** WORK REQUEST **
Below is a listing from which only part is wanted; return exactly the lines from the one with "The width and height of the screenshot is (1456, 838)." up to and including the one with "Open the Outliner panel".

** RECORDS SUPPLIED **
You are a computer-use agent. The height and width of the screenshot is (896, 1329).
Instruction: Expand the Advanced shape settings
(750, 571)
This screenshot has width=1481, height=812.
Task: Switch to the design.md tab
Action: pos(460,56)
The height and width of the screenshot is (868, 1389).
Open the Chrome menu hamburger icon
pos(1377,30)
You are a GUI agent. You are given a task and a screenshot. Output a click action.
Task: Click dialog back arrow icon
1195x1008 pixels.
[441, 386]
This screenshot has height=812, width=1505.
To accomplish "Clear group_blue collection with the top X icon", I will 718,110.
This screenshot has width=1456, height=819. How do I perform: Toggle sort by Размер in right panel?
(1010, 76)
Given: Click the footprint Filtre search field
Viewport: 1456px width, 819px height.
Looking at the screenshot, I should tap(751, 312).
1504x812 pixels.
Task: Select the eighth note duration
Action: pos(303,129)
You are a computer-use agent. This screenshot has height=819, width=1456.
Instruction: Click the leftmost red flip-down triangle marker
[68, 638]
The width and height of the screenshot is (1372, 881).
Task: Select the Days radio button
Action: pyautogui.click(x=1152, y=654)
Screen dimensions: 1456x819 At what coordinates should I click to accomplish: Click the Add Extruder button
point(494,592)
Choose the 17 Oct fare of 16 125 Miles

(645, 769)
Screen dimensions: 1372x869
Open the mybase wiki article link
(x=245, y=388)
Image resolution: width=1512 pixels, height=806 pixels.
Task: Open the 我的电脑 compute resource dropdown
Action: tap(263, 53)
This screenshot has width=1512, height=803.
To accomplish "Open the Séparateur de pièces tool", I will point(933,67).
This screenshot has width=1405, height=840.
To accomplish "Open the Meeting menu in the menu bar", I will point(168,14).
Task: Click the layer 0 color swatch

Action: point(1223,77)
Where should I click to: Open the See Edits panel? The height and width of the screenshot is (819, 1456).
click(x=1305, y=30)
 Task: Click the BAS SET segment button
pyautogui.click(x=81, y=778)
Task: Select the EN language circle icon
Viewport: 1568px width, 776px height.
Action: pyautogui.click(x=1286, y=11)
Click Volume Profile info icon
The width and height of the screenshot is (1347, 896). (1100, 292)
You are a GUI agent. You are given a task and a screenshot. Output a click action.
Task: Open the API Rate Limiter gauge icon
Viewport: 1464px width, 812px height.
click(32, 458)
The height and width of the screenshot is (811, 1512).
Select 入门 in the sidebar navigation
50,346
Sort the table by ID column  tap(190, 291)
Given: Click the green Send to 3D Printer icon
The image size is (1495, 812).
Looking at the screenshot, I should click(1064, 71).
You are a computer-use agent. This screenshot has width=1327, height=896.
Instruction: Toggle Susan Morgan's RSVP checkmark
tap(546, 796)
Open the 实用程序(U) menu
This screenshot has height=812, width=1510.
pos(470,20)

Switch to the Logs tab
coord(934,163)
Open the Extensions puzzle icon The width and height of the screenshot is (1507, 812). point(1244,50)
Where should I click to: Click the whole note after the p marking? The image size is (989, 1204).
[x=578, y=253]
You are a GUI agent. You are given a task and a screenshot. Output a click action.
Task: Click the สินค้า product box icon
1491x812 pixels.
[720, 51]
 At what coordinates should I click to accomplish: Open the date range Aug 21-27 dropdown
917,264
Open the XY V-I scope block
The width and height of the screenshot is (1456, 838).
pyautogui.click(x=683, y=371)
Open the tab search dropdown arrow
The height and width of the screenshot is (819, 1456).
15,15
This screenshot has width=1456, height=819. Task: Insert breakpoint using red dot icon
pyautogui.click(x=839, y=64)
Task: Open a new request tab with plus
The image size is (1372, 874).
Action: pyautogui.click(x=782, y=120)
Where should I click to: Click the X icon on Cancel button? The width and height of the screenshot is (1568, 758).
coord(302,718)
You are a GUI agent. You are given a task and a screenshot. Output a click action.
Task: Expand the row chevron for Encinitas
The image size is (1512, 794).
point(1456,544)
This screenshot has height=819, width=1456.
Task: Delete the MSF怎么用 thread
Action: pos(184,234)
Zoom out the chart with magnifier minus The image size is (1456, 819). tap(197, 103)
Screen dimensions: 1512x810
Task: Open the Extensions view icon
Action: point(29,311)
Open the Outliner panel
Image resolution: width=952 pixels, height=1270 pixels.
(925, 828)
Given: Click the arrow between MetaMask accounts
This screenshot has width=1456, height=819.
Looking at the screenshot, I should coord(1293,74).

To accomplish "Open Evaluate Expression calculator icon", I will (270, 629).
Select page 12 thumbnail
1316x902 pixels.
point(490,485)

** RESPONSE TO THE EXERCISE **
The width and height of the screenshot is (1456, 838).
pyautogui.click(x=683, y=371)
Open the tab search dropdown arrow
The height and width of the screenshot is (819, 1456).
15,15
This screenshot has width=1456, height=819. Task: Insert breakpoint using red dot icon
pyautogui.click(x=839, y=64)
Task: Open a new request tab with plus
The image size is (1372, 874).
Action: pyautogui.click(x=782, y=120)
Where should I click to: Click the X icon on Cancel button? The width and height of the screenshot is (1568, 758).
coord(302,718)
You are a GUI agent. You are given a task and a screenshot. Output a click action.
Task: Expand the row chevron for Encinitas
The image size is (1512, 794).
point(1456,544)
This screenshot has height=819, width=1456.
Task: Delete the MSF怎么用 thread
Action: pos(184,234)
Zoom out the chart with magnifier minus The image size is (1456, 819). tap(197, 103)
Screen dimensions: 1512x810
Task: Open the Extensions view icon
Action: point(29,311)
Open the Outliner panel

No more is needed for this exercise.